Literary Bibliography in English | The Canadian Encyclopedia


Literary Bibliography in English

The essential foundations of literary scholarship are adequate research tools and definitive texts of the literature itself: both are the products of literary bibliography - the former of enumerative, the latter of textual and analytical, bibliography.

Literary Bibliography in English

The essential foundations of literary scholarship are adequate research tools and definitive texts of the literature itself: both are the products of literary bibliography - the former of enumerative, the latter of textual and analytical, bibliography. Enumerative bibliography aims at recording the literary achievement - past and present, primary and secondary - of a nation. At its best, it enables scholars to determine the structure and perceive the historical shape of their discipline; and on a more practical level it helps them to be selective in their research and to establish, without time-consuming work, the publishing history and transmission of primary texts. The bibliographies themselves may range from mere chronological listings of short titles to elaborate catalogues of quasi-facsimile title pages, and may include any combination of primary, secondary, retrospective and current material. The chief criteria of usefulness are comprehensiveness, accessibility and currency.

The literary scholar's first concern is to know the primary texts. The standard retrospective bibliography in this area of Canadian LITERATURE IN ENGLISH is R.E. Watters's Checklist of Canadian Literature and Background Materials 1628-1960 (2nd ed 1972) which, though inconveniently organized and now outdated, has contributed greatly to an awareness of the scope of Canadian writing. This work, augmented by such references as Marie Tremaine's Bibliography of Canadian Imprints, 1751-1800 (1952), library catalogues and current listings in the National Library's Canadiana (monthly and annually), goes far towards giving a complete view of Canada's primary texts, but falls far short of the ideal of enabling scholars to ascertain any author's literary corpus.

More helpful in doing so are a number of retrospective primary and secondary bibliographies which attempt to define each author's corpus and also offer complete listings of critical and historical commentary. R.G. Moyles's English-Canadian Literature to 1900 (1976), Peter Stevens's Modern English-Canadian Poetry (1978) and Helen Hoy's Modern English-Canadian Prose (1983) together provide a focused view of Canadian literature up to the 1970s. Intended for students and beginning researchers, these offer primary and secondary bibliographies for over 150 authors, and also introduce the user to other reference guides, major anthologies, literary histories and general criticism, and important literary periodicals.

More intensive and detailed is The Annotated Bibliography of Canada's Major Authors (1979- ) edited by Jack David and Robert Lecker - each volume containing 5 major writers. When completed the series will have covered 50 authors, detailing not merely the usual primary/secondary work, but such important items as manuscripts, works published in periodicals (very important for poets) and reviews.

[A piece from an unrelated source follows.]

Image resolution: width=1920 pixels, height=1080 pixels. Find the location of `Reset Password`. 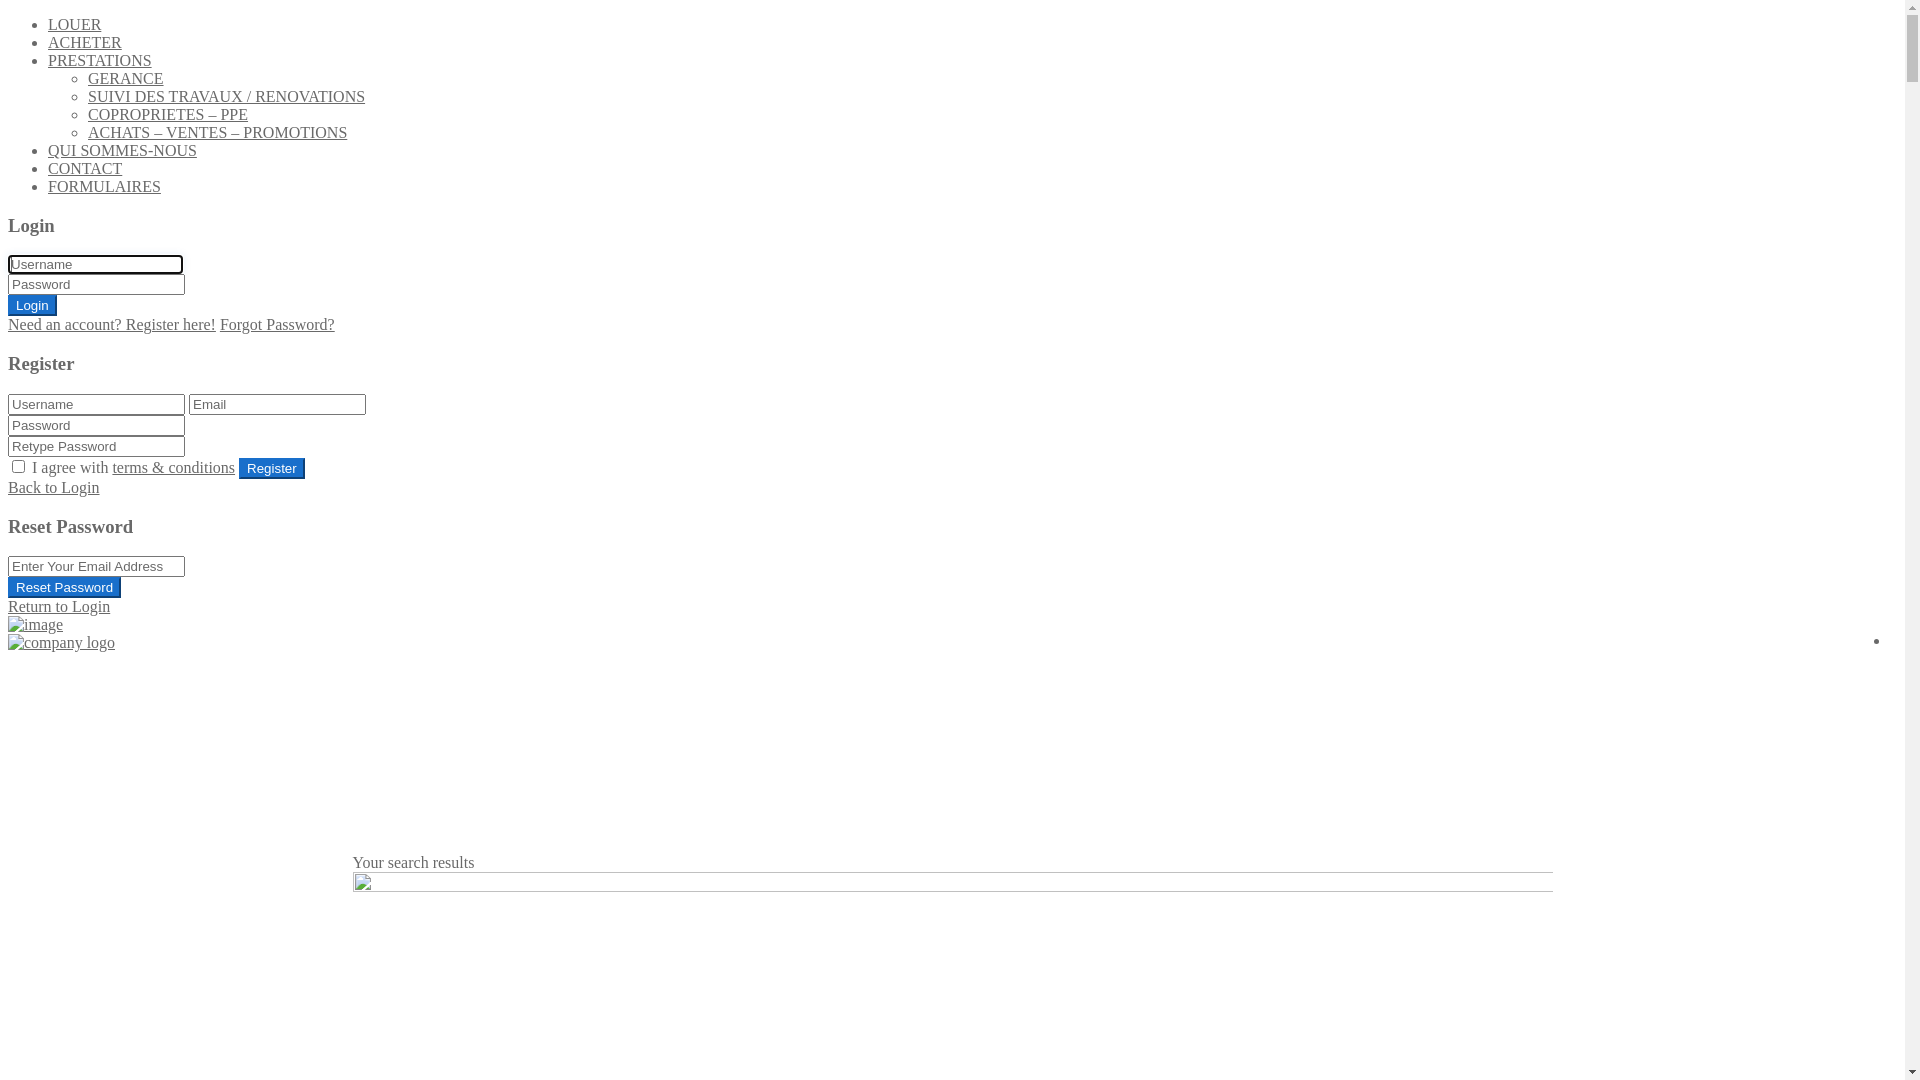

The scholar's research will, of course, often lead far beyond creative writing, and into many ancillary disciplines such as history or native studies. Bibliographies in these areas can easily be found through Douglas Lochhead's Bibliography of Canadian Bibliographies (1972) and a number of specialized regional guides. Also indispensable are such reference tools as the Canadian Periodical Index (annual), the Canadian Book Review Annual, Canadiana and the MLA International Bibliography (annual); this last, though American, contains a great deal of current Canadian criticism.

Enumerative bibliography in Canada is nevertheless both disparate and idiosyncratic. There is still too little attention paid to textual transmission, variant editions and minor authors. Bibliographical investigation is still too dependent on individual initiative and preference, and a greater effort must be made to produce, by scholarly consensus, a single complete and comprehensive primary/secondary bibliography of Canada's creative literature. But enumerative bibliography has at least made a strong beginning; textual bibliography has not.

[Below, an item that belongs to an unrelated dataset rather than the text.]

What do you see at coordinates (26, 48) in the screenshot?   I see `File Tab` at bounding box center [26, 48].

It used to be felt that analytical and textual bibliography were necessary only in defining the provenance of very old texts, eg, those of Shakespeare or Milton, where many authoritative variant versions existed. Analytical bibliography examined the text's printing history and textual bibliography applied those findings to the production of a definitive edition. It is now accepted, however, that following the textual path is necessary in producing a critical edition in the following steps: 1) establishing and collecting the authoritative texts; 2) choosing a base text for comparison; 3) thoroughly collating all texts or versions; 4) determining a copy text; 5) preparing a critical apparatus; 6) determining through these steps the extent of emendation and correction needed. In the past this was not done: new editions of Canadian classics were, if not truncated or bastardized, merely reprints of any preceding edition.

In recent years, however, editors of Canadian classics have become aware of and more concerned about textual fidelity. They are indeed following the "textual path" outlined above. New critical editions of such texts as Frances BROOKE's The History of Emily Montague (1769) and John RICHARDSON's WACOUSTA (1832), produced by the Centre for Editing Early Canadian Texts at Carleton U, and the major editorial projects for E.J. Pratt and A.M. Klein, have set new standards for future editors. If they are adhered to, we can be assured that Canadian literature will be as reliably transmitted as that of any other nation.